- **Brief**
Without any pictures, reproduce exactly the lines running from the line containing "The height and" through the end of the entries.

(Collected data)
══════════

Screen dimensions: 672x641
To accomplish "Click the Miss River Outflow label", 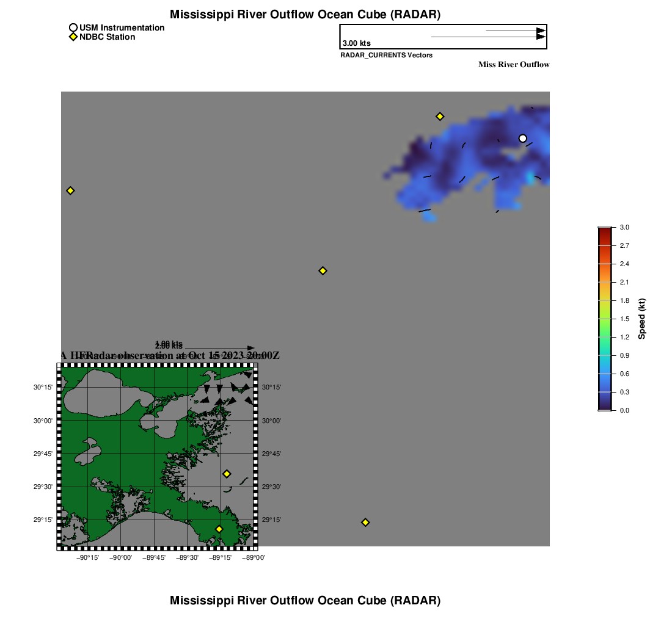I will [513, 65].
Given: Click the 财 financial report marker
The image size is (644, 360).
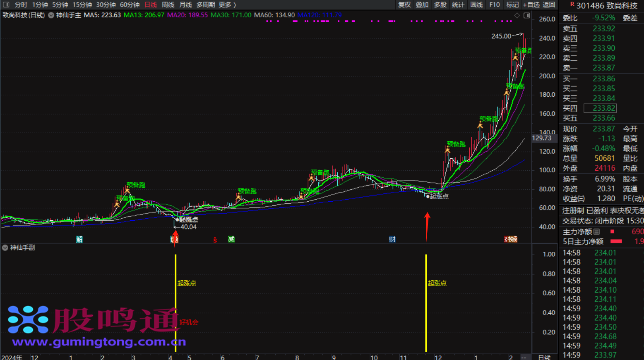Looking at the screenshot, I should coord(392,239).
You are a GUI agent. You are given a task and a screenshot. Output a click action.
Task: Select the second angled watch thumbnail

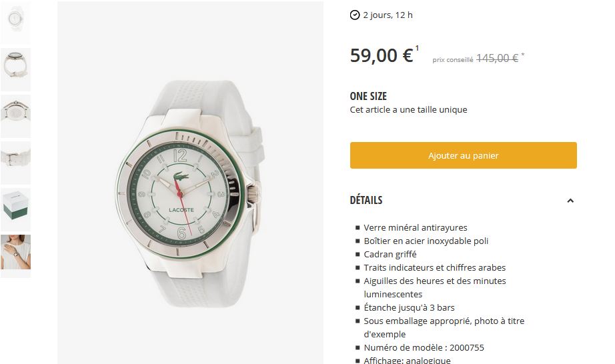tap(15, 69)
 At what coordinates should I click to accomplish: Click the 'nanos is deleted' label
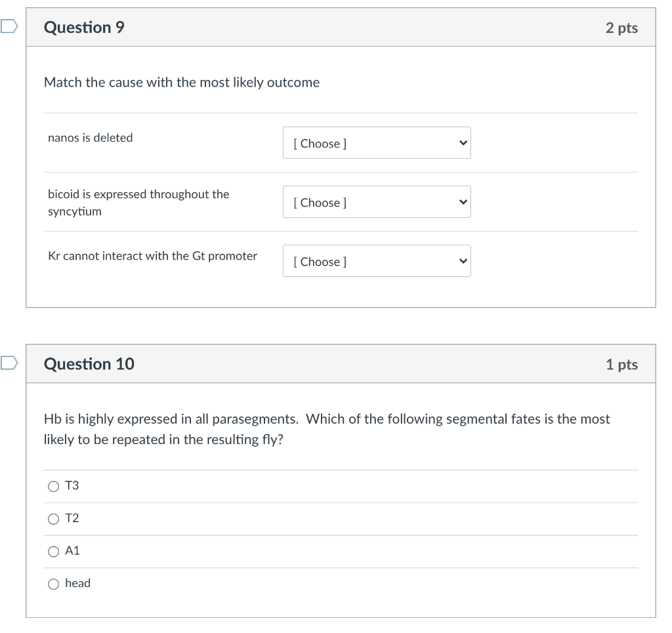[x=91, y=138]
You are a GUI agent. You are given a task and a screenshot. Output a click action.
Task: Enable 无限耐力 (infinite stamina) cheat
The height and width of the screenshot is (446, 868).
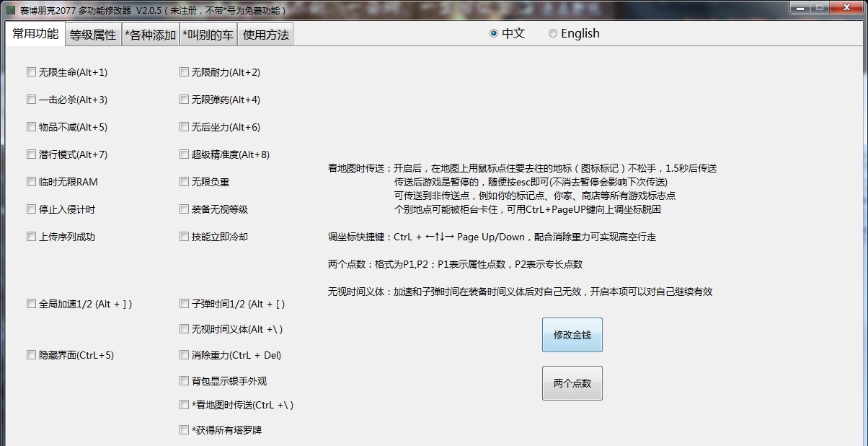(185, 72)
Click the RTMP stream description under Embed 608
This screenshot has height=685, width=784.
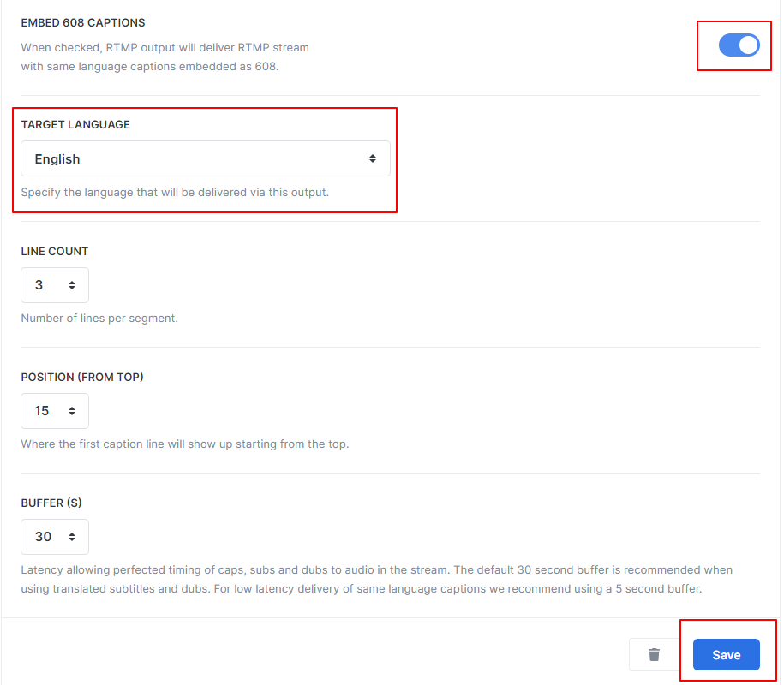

══════════

- **Answer for this exercise**
The height and width of the screenshot is (446, 868).
(185, 72)
Click the RTMP stream description under Embed 608
This screenshot has height=685, width=784.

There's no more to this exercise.